Re: What should we call RDF's ability to allow multiple models to peacefully coexist, interconnected? from Martynas Jusevičius on 2014N0309ś (semantic-web@w3.org from March 2014)

From: Martynas Jusevičius <martynas@graphity.org>
Date: Sun, 9 Mar 2014 22:12:33 +0100
To: "Timothy W. Cook" <tim@mlhim.org>
Cc: semantic-web <semantic-web@w3.org>, Michael Brunnbauer <brunni@netestate.de>
Message-ID: <CAE35Vmzok-q=3o0ZitF7bENPWPYC3jaxMuOm_5RNMrNxaBA3HA@mail.gmail.com>
Hey all,
Regarding RDF validation - I guess you all know about SPIN constraints,
right? They're SPARQL-based.
http://spinrdf.org/spin.html#spin-constraints
Martynas
graphityhq.com
On Mar 9, 2014 10:03 PM, "Timothy W. Cook" <tim@mlhim.org> wrote:
> On Sun, Mar 9, 2014 at 11:48 AM, Michael Brunnbauer <brunni@netestate.de>wrote:
>
>>
>> Hello Timothy,
>>
>> MLHIM seems to be annotated data models - with optional RDF annotations.
>>
>> Somewhat, but the models are are restrictions of a common reference
> model.
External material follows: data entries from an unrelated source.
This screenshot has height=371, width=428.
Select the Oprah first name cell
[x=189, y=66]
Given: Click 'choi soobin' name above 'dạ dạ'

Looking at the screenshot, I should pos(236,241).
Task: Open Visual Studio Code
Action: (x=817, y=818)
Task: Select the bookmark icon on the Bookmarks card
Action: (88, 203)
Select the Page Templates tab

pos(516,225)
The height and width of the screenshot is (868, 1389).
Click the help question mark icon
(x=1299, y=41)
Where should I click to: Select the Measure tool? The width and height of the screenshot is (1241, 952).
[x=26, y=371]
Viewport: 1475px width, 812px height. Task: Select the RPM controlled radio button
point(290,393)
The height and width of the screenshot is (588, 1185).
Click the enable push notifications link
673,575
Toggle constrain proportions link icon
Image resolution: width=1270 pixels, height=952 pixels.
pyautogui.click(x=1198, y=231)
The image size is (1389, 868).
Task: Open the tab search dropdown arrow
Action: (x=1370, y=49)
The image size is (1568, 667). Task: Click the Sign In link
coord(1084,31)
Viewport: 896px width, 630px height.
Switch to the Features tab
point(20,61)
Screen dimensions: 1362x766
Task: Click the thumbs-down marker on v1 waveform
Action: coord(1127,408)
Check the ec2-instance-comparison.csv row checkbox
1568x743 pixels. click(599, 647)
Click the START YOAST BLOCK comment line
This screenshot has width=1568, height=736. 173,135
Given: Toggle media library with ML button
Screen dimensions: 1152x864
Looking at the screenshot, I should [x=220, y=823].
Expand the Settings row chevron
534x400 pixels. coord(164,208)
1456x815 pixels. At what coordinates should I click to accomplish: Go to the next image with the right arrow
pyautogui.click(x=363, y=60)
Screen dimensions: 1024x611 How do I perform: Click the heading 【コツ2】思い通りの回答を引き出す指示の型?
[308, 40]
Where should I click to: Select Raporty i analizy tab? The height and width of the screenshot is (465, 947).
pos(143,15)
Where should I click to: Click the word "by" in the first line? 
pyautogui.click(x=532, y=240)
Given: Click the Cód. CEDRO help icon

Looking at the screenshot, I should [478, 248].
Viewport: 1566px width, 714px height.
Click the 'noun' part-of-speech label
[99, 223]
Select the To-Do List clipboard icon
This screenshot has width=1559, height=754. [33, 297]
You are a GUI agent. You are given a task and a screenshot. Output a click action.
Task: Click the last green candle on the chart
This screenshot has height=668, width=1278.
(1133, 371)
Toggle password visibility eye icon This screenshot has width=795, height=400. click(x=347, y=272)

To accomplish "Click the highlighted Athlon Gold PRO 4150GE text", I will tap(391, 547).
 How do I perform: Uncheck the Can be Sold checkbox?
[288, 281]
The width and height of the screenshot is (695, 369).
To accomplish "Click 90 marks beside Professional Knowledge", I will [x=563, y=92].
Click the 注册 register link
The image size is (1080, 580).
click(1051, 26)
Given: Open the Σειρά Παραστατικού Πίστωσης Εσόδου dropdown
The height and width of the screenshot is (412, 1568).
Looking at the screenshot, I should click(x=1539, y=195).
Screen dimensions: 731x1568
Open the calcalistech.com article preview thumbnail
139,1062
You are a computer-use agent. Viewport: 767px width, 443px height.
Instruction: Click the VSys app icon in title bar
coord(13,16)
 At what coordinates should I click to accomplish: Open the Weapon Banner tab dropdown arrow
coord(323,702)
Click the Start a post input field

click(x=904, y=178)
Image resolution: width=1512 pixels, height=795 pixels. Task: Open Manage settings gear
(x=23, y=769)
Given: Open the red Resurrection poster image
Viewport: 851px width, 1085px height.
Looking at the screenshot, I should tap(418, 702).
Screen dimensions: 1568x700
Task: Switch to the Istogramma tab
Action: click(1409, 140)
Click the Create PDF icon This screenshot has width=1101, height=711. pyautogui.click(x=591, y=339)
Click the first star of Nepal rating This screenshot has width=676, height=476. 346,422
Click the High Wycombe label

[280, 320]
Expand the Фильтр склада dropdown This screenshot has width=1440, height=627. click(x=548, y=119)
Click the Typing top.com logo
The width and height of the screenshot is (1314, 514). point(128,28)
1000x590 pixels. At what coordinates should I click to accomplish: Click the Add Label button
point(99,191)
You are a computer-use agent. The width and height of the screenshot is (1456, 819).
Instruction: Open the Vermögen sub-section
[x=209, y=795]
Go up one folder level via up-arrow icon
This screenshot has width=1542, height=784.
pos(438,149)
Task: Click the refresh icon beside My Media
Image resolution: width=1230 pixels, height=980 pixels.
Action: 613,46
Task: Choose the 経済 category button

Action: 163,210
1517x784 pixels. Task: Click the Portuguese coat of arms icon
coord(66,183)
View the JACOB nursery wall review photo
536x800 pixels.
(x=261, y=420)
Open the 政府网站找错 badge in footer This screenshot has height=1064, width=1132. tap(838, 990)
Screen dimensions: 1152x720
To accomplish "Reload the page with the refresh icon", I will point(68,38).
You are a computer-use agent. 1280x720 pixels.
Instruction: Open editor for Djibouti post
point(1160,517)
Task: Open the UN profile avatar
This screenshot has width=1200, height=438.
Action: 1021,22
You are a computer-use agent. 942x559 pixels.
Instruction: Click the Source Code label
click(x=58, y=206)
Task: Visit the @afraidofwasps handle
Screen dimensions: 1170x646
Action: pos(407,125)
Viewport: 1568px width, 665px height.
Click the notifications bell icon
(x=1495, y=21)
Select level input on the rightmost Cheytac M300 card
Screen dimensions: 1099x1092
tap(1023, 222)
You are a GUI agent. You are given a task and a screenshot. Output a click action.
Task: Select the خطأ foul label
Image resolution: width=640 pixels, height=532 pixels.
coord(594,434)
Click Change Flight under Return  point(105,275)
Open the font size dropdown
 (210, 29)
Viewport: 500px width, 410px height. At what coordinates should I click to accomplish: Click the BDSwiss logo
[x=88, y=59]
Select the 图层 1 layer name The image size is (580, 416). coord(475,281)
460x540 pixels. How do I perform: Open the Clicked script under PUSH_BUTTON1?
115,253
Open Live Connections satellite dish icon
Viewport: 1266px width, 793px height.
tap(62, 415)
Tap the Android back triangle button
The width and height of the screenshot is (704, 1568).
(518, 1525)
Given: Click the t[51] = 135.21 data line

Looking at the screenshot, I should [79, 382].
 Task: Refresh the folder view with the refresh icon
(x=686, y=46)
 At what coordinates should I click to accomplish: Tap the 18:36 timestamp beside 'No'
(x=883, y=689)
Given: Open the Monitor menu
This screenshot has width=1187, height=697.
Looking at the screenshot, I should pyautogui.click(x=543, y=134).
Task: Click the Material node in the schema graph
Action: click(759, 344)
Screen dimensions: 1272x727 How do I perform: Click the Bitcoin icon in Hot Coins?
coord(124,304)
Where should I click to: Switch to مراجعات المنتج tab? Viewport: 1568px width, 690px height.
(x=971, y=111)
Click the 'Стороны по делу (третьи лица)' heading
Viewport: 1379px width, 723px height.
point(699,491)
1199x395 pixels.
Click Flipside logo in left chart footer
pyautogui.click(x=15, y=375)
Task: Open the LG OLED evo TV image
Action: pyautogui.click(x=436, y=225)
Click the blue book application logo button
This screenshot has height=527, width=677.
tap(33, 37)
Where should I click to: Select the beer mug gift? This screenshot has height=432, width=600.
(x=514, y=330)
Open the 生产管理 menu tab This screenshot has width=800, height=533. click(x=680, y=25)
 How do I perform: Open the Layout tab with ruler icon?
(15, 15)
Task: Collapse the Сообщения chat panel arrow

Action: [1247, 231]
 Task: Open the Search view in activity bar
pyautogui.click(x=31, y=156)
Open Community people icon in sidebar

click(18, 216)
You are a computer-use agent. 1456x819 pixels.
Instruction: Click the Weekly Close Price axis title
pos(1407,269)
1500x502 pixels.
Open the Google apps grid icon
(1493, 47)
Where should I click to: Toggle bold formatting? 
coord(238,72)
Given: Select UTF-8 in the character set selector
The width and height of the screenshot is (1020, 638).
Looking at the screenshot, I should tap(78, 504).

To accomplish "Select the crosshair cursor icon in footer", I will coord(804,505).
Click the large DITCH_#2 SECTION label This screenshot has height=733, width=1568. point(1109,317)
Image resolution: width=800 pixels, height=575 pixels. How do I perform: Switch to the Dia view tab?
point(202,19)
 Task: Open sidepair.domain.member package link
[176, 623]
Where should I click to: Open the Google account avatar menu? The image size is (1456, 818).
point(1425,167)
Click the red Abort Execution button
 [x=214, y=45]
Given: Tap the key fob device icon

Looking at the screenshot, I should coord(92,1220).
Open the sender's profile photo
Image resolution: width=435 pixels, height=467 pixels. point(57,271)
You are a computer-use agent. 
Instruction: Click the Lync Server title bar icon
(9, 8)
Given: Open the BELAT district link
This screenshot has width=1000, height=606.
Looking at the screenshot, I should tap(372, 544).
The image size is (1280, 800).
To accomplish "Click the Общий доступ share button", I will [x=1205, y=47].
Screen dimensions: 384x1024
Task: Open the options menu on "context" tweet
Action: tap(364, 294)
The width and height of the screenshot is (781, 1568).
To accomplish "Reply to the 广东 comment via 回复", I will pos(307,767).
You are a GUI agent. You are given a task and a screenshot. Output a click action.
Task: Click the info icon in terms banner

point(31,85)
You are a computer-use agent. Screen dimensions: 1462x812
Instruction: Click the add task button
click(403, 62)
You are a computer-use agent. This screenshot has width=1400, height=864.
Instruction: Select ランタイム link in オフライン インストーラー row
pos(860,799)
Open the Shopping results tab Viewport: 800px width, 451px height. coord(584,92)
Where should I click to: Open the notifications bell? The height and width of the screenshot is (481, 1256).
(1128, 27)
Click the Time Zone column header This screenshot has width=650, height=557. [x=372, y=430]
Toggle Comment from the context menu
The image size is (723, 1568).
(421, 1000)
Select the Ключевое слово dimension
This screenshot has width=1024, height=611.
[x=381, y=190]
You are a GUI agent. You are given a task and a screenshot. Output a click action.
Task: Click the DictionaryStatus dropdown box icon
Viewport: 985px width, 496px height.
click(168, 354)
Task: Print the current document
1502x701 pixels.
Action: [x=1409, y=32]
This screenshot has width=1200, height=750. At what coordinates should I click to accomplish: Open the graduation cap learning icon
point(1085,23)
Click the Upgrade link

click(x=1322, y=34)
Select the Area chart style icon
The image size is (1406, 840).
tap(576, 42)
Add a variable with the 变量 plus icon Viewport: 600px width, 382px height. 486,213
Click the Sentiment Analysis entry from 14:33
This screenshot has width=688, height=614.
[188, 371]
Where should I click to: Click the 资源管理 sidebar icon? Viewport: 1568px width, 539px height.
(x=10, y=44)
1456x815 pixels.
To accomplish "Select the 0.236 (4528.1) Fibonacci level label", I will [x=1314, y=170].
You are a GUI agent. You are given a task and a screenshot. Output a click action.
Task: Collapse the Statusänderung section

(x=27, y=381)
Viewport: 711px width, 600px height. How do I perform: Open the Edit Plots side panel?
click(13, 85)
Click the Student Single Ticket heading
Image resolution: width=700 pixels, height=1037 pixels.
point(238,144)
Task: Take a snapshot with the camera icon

Each model represents a concept that is as broad or narrow as the
> modeller chooses. The annotations must be optional. It is up to the
> domain experts/knowledge modellers to determine the resultant quality.
>
>
>
>
>> The claims regarding interoperability and semantics are a bit
>> exaggerated, IMO.
>>
>>
>
> I suppose your opinion will change when you decide to put some study into
> the matter.
>
>
>
>> If we had something like annotated portable RDB schemas, would they carry
>> less
>> meaning and would applications built with them be less interoperable than
>> with
>> MLHIM?
>>
>>
> If you were able to share those concept models between applications and
> they were restrictions of a common reference model; then yes they would be
> the same.
>
>
>
>> In order to make applications completely interoperable and remove all
>> implicit semantics from their code, you have to abolish them - replacing
>> them
>> with some standard component. This is probably as futile as the
>> ontology/data
>> model to rule them all.
>>
>
> Further study will show that there are paths to operate along in the
> interim. But yes, the eventual goal would be for a common healthcare
> reference model.
>
>
>>
>> I agree that the proposition of XML Schema is alluring: The information
>> about
>> the data model used and how to validate the data is always present and the
>> tools for validation are already there.
>>
>> You did not use RDF because it has no standard way to do this - which is
>> unfortunate.
>>
>
> It is unfortunate. After working with the openEHR Foundation on
> multi-level modelling for a decade using a domain specific language it was
> an easy realization that a relatively small group of people could not
> create high quality tools needed for a DSL; in any reasonable amount of
> time.
> I began looking for alternatives. OWL and RDF would be my first choices
> for implementation. They just weren't and still aren't mature enough to do
> everything needed. Remember as I stated before; the MLHIM reference model
> is a conceptual information model. I choose XML because I did not see
> anything with that capability and widespread adoption. I knew very little
> about XML Schema prior to this. So I did not choose it because it was my
> hammer already. I spent a lot of time on a lang learning curve and had to
> wait for tools to catch up to XML Schema 1.1
>
>>
>> You could have created a way and tools to do this in RDF. Did you fear the
>> necessary effort or the risk to adoption?
>>
>
> (see above)
> Given, time talent and money; openEHR could do it with the Archetype
> Definition Language. But it would never be as ubiquitous as XML.
>
>
>> It seems that XML Schema allows vocabulary reuse down to the
>> property/attribute
>> level - but the temptation to create own terms instead of reusing others
>> seems
>> to be greater than with RDF. Having some of the semantics in the XML
>> Schema
>> layer and more of it in the RDF layer on top of it definitely is a
>> drawback.
>>
>>
> There may be other/additional approaches that may help improve MLHIM. I
> am certainly open to and welcome dialog about it. The specifications (such
> that they are at this point) are openly available under a Creative Commons
> license. Feel free to join the discussion on social media (Google Plus
> preferred).
>
>
>
>> How many implementors will just ignore the optional RDF layer?
>>
>
> You must realize that software developers do not have control of the
> models in this approach. Domain experts that understand a little bit of
> how to use the CCD-Gen are the ones responsible for building the models.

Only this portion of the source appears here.